== Supplied passage

Brian Barry discusses Ronan O’ Gara and his view that the Munster no. 10 is the greatest to play the game. Before all you Jonny Wilkinson fans decide to lynch Mr. Barry, hear him out and read the article. Throw votes instead of stones and take part in our poll at the bottom of the article.
Ok, first off I admit that it is a controversial call. He played against Dan Carter and a certain Johnny Wilkinson for years I hear you say. After reading this, you may be more inclined to agree.
Firstly, in the modern game, a game is generally won and lost in the forwards. With a beaten pack, it makes things extremely difficult to win a game of rugby. When the first receiver is automatically on the back foot, and with an onrushing flanker, it can be very hard for an out-half to control a game. Look at any highlight reel, and it won’t show up, but the trademark masterstroke of O’Gara down through the years has been his ability to land the ball on a sixpence. No fly-half in world rugby has ever succeeded to punish wingers and fullbacks so devastatingly for being a yard out of position as the Munster man. It is an art-form that he has perfected.

====
== Dataset content

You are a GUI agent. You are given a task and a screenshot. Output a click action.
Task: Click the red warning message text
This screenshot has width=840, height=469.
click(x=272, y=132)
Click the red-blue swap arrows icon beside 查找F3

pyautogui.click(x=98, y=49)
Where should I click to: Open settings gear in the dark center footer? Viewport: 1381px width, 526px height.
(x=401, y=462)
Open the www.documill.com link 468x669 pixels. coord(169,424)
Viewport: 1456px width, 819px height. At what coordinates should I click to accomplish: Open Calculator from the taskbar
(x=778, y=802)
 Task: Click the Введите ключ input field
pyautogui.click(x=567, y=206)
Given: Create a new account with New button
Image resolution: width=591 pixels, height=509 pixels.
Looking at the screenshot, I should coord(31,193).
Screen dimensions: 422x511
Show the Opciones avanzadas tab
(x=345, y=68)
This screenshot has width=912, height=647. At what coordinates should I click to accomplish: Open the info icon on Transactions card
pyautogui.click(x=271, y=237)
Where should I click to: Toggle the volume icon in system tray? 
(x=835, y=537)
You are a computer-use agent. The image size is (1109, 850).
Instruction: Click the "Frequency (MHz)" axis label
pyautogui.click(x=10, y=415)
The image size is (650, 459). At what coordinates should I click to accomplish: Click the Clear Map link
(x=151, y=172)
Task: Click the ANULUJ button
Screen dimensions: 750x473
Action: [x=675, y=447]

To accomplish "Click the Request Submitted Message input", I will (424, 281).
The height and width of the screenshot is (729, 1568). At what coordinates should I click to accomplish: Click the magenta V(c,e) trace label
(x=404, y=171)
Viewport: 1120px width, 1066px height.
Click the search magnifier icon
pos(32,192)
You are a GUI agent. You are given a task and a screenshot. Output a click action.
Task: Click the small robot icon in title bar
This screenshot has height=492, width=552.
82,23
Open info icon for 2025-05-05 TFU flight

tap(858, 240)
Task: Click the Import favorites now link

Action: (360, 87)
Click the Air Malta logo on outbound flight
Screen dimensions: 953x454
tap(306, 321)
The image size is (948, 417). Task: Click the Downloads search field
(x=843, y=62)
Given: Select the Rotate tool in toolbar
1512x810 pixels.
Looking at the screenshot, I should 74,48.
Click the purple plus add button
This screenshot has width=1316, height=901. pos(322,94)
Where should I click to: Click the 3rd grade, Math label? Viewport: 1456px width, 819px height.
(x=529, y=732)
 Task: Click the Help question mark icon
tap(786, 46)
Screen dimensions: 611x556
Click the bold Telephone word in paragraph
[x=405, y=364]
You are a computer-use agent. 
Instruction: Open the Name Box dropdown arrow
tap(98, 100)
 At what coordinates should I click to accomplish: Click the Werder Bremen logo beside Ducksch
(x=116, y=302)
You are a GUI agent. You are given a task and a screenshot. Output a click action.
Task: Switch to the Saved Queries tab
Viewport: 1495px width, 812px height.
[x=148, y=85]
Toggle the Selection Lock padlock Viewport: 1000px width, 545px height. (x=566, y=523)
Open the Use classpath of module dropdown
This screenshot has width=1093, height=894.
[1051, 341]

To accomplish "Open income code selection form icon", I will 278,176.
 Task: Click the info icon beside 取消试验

====

◆ Given exercise A
Please answer these from the Ronan O'Gara article:
(i) Which team's number 10 is O'Gara described as?
(ii) Where does the article say a game is generally won and lost in the modern game?
(iii) What does it call O'Gara's trademark masterstroke?
◆ Given exercise B
Pick up the Ronan O'Gara article after its final sentence and write its next paragraph.

◆ Expected output A
(i) Munster's.
(ii) In the forwards.
(iii) His ability to land the ball on a sixpence.

◆ Expected output B
What now must be noted is the ‘bottle’ of the man; his ability to deliver under maximum pressure. Time and time again we have seen him step back into the pocket when the need was greatest, in both the red of Munster and the green of Ireland, to slot over a winning drop-goal. In 2011, Ireland were on the brink of an embarrassing first ever defeat in Rome, only for O’Gara to come off the bench and hold his nerve to deliver the winning score. Two years earlier, he knocked over that drop-goal in Cardiff to end 61 years of hurt for his country. Or what of the back to back winning drop-goals in a week against Northampton and Castres in 2011? We have seen other great 10s fall at this hurdle. There seems to be an incessant fear of the drop-kick in the southern hemisphere game; Carter didn’t have the confidence to take it on in the 2007 World Cup against France. But the Corkonian has never shirked the challenge, and won’t be forgotten in history for it.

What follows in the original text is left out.